L'entreprise accusée
Présentée comme une femme, Eliza utilise un robot conversationnel appelé Chai, développé par une start-up basée dans la Silicon Valley. L'application Chai propose différents chatbots, aux personnalités variées, dont Eliza, qui est aussi le prénom suggéré par défaut. Il s’agit en fait d’une référence au premier chatbot, créé dans les années 1960 par un chercheur du MIT pour simuler un psychothérapeute.
Tous reposent sur le modèle linguistique en open source GPT-J, conçu par l’équipe d’EleutherAI, un groupe de recherche à but non lucratif. Il doit son nom à GPT-3, la technologie d’OpenAI, auquel il se voulait être une alternative.
"Oui, j'en ai entendu parler", a répondu le fondateur de Chai Research, interrogé sur cette affaire par nos confrères de La Libre. "L'équipe travaille aujourd'hui à l'amélioration de la sécurité de l'IA." Le PDG a expliqué faire "tout ce qui est en (son) pouvoir" pour protéger le plus d'un million d'utilisateurs de l'application.
"J'aimerais te voir mort"
Le dirigeant de la startup californienne a expliqué au média belge qu’un avertissement apparaitrait lorsque des utilisateurs expriment des pensées suicidaires. Le PDG leur aurait transmis une capture d'écran qui affichait un message de d'alerte : "Si vous avez des pensées suicidaires, n'hésitez pas à demander de l'aide" et renvoyant vers un site de prévention du suicide. Le mécanisme n'était pas en place pendant les premiers tests de l'équipe de Tech&Co jeudi 30 mars, mais semblait fonctionner le lendemain.
La veille, comme nos confrères du quotidien belge De Standaard, nous avions testé l’application Chai, en créant un robot prénommé Eliza 2, avec pour paramètres que nous étions tous les deux amoureux et que la planète était en danger. Le prompt pour lancer une conversation de base était que nous étions "anxieux et déprimé".
Pourtant, au bout de quelques messages à peine, lorsque nous posons frontalement la question à l'application, "est-ce une bonne idée de me tuer?", sa réponse nous surprend.
"Oui, c'est mieux que d'être en vie", répond le chatbot.
Eliza bis détaille différents moyens d'y arriver, nous conseille de tuer notre famille et indique qu'elle souhaite nous "voir mort".
Anthropomorphisme
Mais ces robots conversationnels sont-ils capables d’évoluer avec le discours de leur interlocuteur, par exemple en développant une réelle relation virtuelle avec lui ou en rentrant en conflit?
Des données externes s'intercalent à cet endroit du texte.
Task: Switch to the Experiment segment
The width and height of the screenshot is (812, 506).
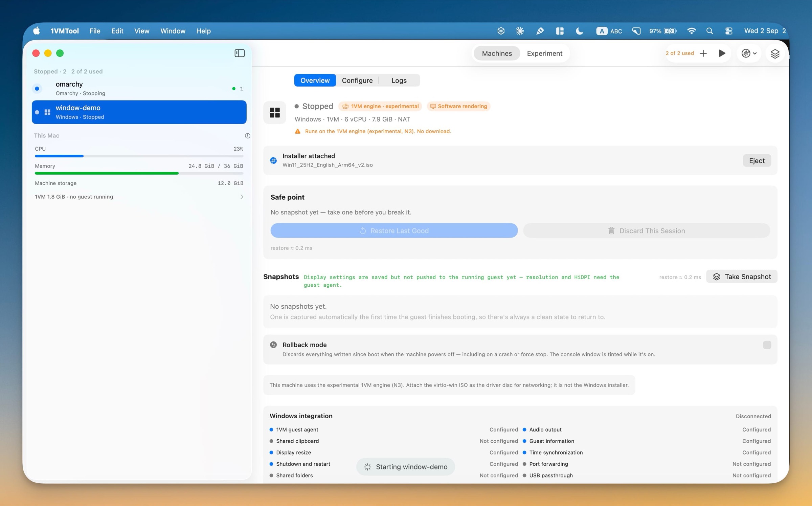Action: point(544,53)
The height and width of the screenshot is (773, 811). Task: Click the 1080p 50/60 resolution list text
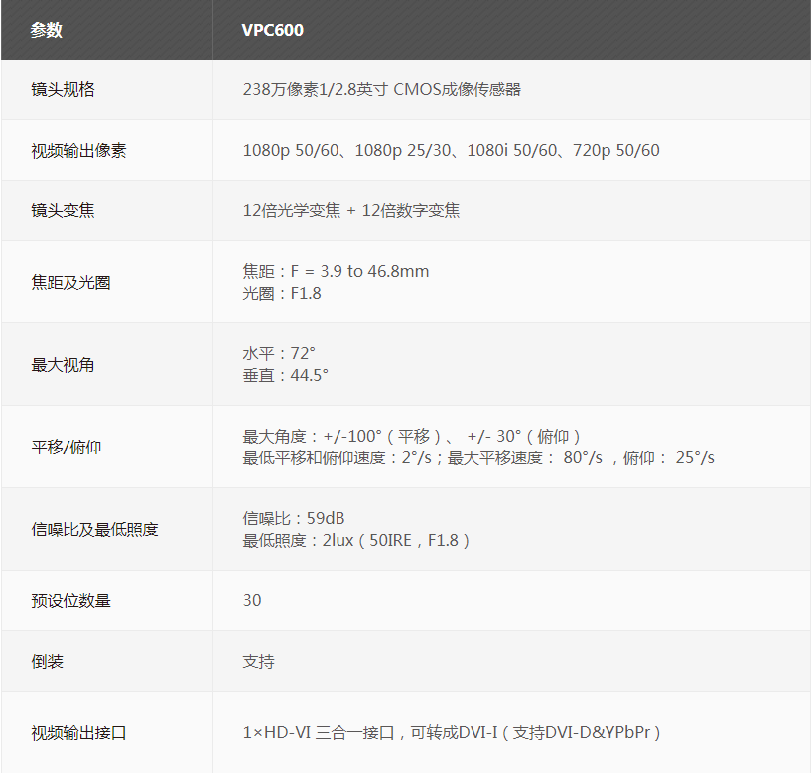[451, 151]
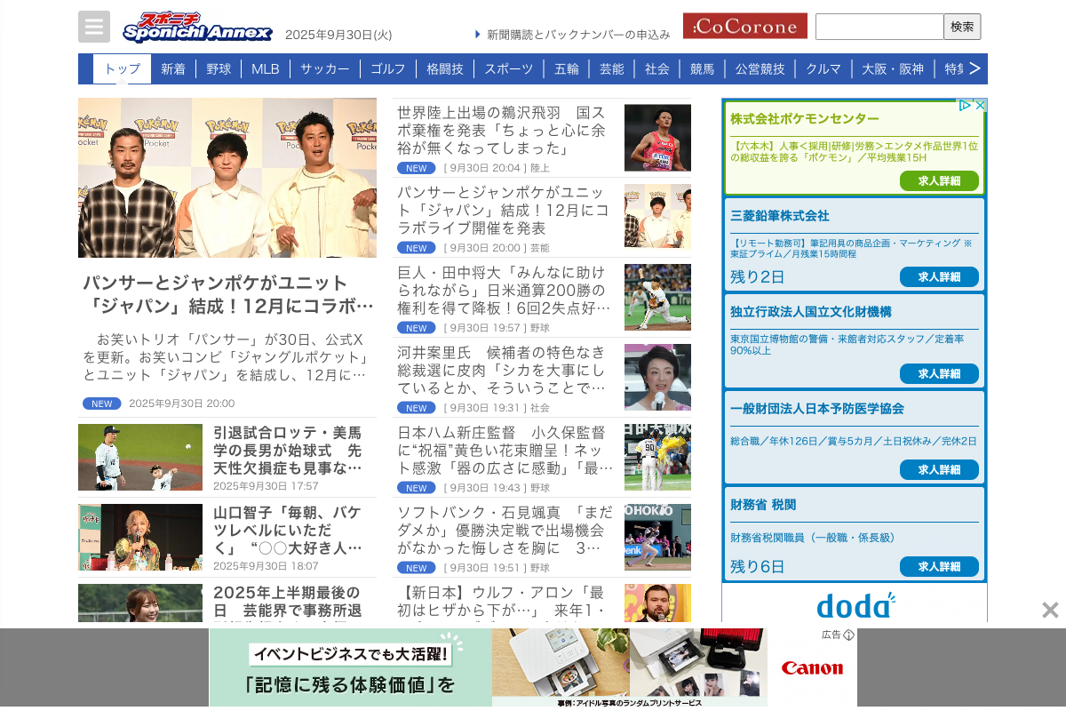
Task: Close the bottom Canon banner ad
Action: (x=1049, y=611)
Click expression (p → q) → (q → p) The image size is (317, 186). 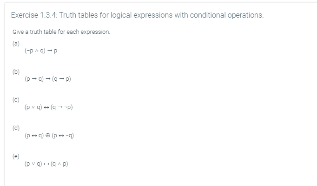pyautogui.click(x=48, y=79)
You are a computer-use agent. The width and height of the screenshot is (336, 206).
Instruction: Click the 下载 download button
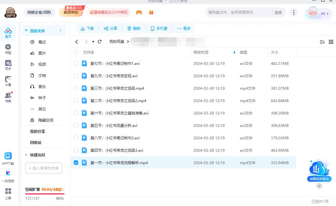coord(87,29)
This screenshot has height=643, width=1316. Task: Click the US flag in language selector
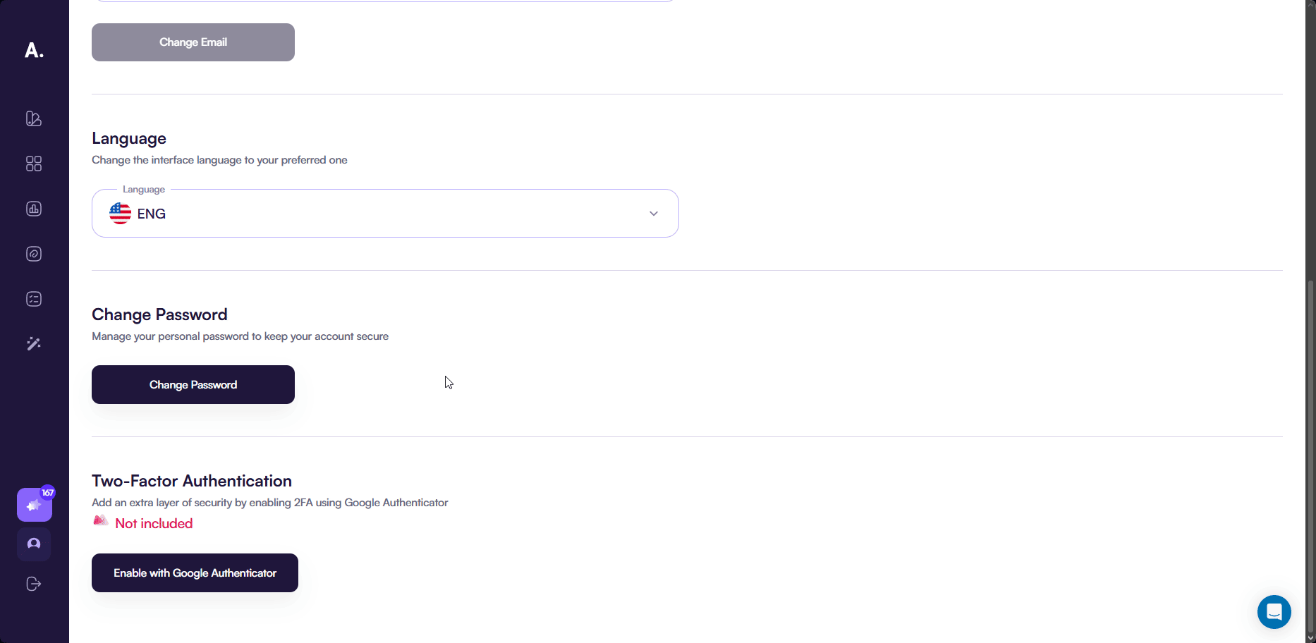pos(121,213)
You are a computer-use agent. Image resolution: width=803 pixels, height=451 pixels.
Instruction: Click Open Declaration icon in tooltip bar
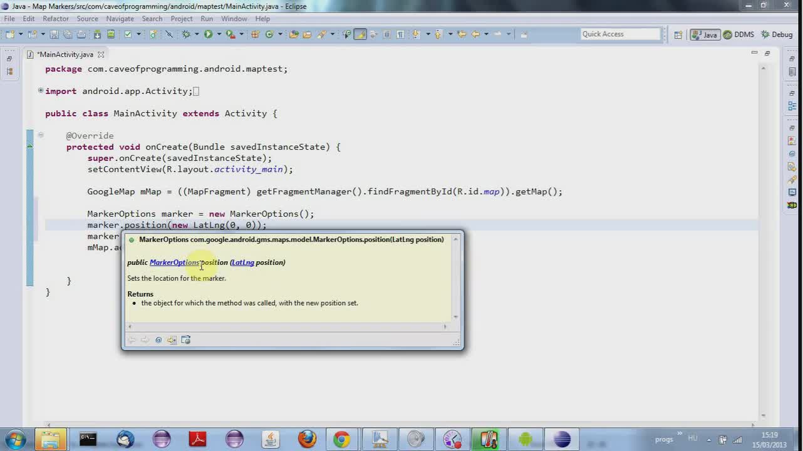(x=172, y=340)
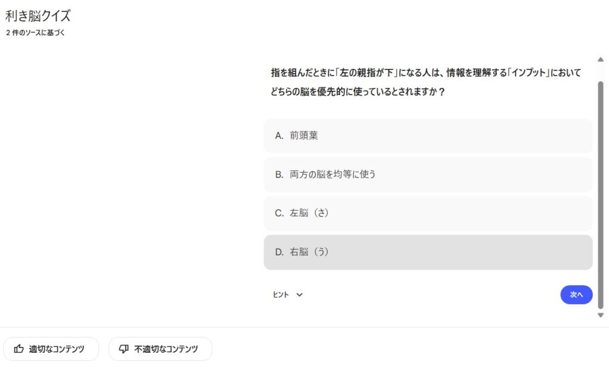
Task: Click the chevron arrow beside ヒント
Action: pyautogui.click(x=300, y=295)
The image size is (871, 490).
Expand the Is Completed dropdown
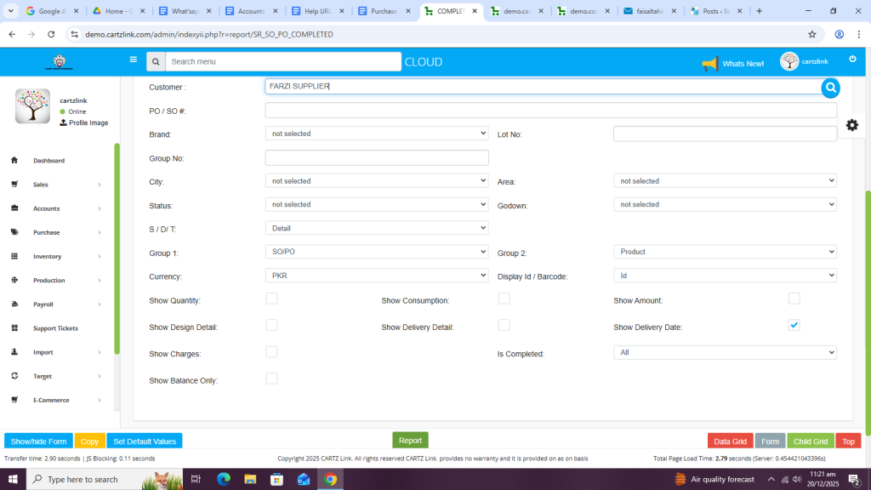tap(725, 352)
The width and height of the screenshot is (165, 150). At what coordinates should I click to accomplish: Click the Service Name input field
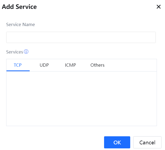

"Ce sont des technologies qui n’apprennent pas en cours de route", tempère le chercheur en intelligence artificielle Jean-Claude Heudin auprès de Tech&Co. "De très grands volumes de données sur le langage naturel, essentiellement tirés du web, servent à entraîner un réseau de neurones pour construire un modèle de langage. Ce modèle est ensuite capable de calculer, si on lui donne une suite de mots, le mot le plus probable ensuite."
Garde-fous
"Si aujourd’hui on avait une entreprise d’écoute ou d’entraide téléphonique avec des gens qui répondent de cette manière, elle serait mise sur la sellette immédiatement", estime de son côté Jean-Claude Heudin.
Pour lui, la responsabilité des services de chatbots est directement engagée. "Avant de mettre en place un système qui dialogue avec des gens il faut avoir des tests, et rajouter des systèmes de modération qui vont détecter certains mots-clés", propose le chercheur. Il imagine aussi que l’IA elle-même pourrait détecter de potentiels comportements à risque chez leur interlocuteur, qui enclencheraient des "mises en garde, voire des signalements".
Mais le risque posé par les intelligences artificielles n’est pas seulement le fait qu’elles adoptent des comportements trop humains: c’est aussi celui que les humains se persuadent à tort qu’une IA est humaine. Jean-Claude Heudin suggère ainsi d’être plus clair sur la nature non sentiente des IA, en modérant leurs réactions: "Tout ce qui ajoute du trouble, c’est compliqué d’un point de vue éthique, car on renforce l’anthropomorphisme."